Piloted by Western Research, the Research Fellowship program is designed to teach leadership and planning skills to early to mid-career principal investigators. These skills were aspects of researcher training previously untouched by any program.
For some, the transition from bench or field investigator to international thought leaders is easy and natural. For others, it can be challenge, explained Juan Luis Suárez, Associate Vice-President (Research) and Research Fellowship program leader.
Targeting principal investigators whose research programs are growing, this program allows members to learn from each other, as well as benefit from personalized instruction about effective leadership and networking.

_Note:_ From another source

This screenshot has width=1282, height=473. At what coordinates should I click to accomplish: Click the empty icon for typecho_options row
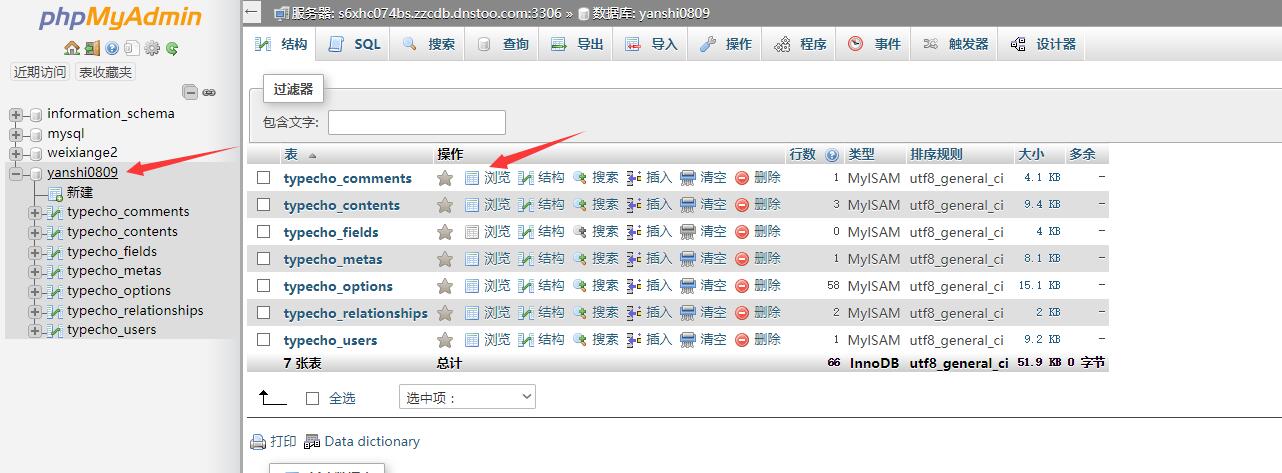point(688,286)
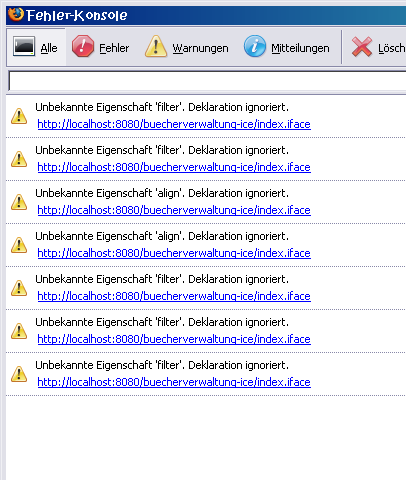Click warning icon of first align entry

(x=19, y=202)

“We were strategic in picking our first cohort of researchers; they are diverse and across many disciplines. These people would likely never talked to each other about their careers and challenges as we tend to stick to our own areas of exploration,” Suárez said.
As an extension of the support services offered by Research Western, the program includes monthly working sessions that range from learning about changes in government funding programs and collaborating with colleagues internationally, to moving beyond research projects to long-term research planning and developing the skills to inspire and implement innovation as research leaders.
“I was somewhat skeptical at first,” said Joanna Quinn, Director of the Centre for Transitional Justice and Post-conflict Reconstruction. “But the Research Fellowship program is turning out to be the experience I didn’t know I needed. Whether it’s learning about best practices for securing grants, understanding the difference between management and leadership, or how best to mentor graduate students, as well as each other, it has been so worthwhile.”
Ana Luisa Trejos shares Quinn’s enthusiasm for the program.
“Not only have we all received training that has helped us all leverage more opportunities to share our work, I recognized that we all face the same issues regardless of the research field or our level of experience,” said the Electrical and Computer Engineering professor. “We’ve shared new ideas and perspectives about how to problem solve, which has enabled me to solves many of my ongoing challenges.”
Launched in September 2018, the initial cohort of 20 will continue until May or June. Suárez hopes to launch a second cohort of 20 this September. That group would follow the same framework, however have the advantage of drawing on the experience of the previous cohort.